SEIA calls on FERC to dismiss the petition to end net metering


The Solar Energy Industries Association has filed a protest with the Federal Energy Regulatory Commission (FERC), regarding a petition asking FERC to end net metering. The petition was filed by a new entity, the New England Ratepayers Association (NERA), with undisclosed members.

SEIA’s filing argues that “issuing the declarations requested by Petitioner would be contrary to the Administrative Procedures Act, an unwarranted departure from Commission precedent, inconsistent with Congressional intent, and an unjustified intrusion into a State’s sovereign authority.” SEIA concludes that FERC “should exercise its discretion to dismiss the Petition.”

Solar United Neighbors, Vote Solar and 16 other groups filed with FERC a legal case against the petition that includes policy arguments in favor of net metering.

SEIA makes three major arguments to dismiss the petition:

  • “Petitioners seek to disrupt and overturn states’ rights over retail billing and crediting programs
  • Federal law does not preempt state net metering programs
  • The authority to establish and administer net metering programs lies with individual states.”

The other filing, from 18 solar, renewable energy, and environmental groups, also called on FERC to reject the petition, “or, in the alternative, deny the Petition on its merits.”

That filing makes the policy case for net metering—presenting evidence of distributed solar’s role in deferring grid investments; noting that net metered customers “often reduce their own loads and system loads during the cost-causing peak hours;” and citing a national laboratory study showing that net metering has small rate impacts, and may reduce retail rates.

As for the “duck curve,” raised as an issue by NERA, the groups’ filing says that issue is “a matter of state resource planning and load management,” and notes that states may include price signals in retail rate design, as with the Massachusetts Clean Peak Energy Standard, and New York’s Value of Distributed Energy Resources program.

On the issue of equity, the groups’ filing states that “the deployment of distributed solar to lower-wealth families can and must be improved,” and adds that net metering is “the most effective mechanism” leading to increased solar deployments, “and therefore lower costs” that will make solar more appealing to low-wealth families.

The filing also argues that net metered solar provides value beyond the wholesale energy market price—both capacity value, “by avoiding otherwise required generation, transmission and distribution capacity,” and ancillary services.

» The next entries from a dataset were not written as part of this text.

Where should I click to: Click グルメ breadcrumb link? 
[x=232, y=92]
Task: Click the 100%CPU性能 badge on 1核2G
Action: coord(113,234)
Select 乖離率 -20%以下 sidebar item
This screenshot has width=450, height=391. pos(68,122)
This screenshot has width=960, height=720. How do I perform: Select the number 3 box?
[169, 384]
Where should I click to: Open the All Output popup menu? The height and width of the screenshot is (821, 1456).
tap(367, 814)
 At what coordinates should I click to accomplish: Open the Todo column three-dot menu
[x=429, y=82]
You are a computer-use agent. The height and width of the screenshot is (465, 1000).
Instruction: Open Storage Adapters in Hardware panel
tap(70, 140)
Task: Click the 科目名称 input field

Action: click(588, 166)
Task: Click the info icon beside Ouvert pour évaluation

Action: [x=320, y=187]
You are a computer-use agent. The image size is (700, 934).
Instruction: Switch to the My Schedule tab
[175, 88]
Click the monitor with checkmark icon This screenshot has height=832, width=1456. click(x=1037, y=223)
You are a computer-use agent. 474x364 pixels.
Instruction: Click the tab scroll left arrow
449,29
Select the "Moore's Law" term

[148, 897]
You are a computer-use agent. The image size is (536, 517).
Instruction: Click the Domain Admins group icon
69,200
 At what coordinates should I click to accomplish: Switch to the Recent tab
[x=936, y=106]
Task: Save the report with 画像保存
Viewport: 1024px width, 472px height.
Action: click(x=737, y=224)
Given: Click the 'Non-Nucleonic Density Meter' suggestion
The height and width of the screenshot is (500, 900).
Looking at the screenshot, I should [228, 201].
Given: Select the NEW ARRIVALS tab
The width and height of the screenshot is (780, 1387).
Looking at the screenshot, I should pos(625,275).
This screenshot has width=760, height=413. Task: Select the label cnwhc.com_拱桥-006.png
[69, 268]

The groups included as an appendix to their filing a Rocky Mountain Institute report on the value of distributed solar.

“The value of the costs avoided by distributed generation can approach or exceed the retail rate,” the groups say, before returning to the legal issue: “resource planning and retail rate design” are “appropriately left to the states.”

SEIA’s filing and that of the 18 public interest organizations are available in the FERC docket library, under docket number EL20-42-000.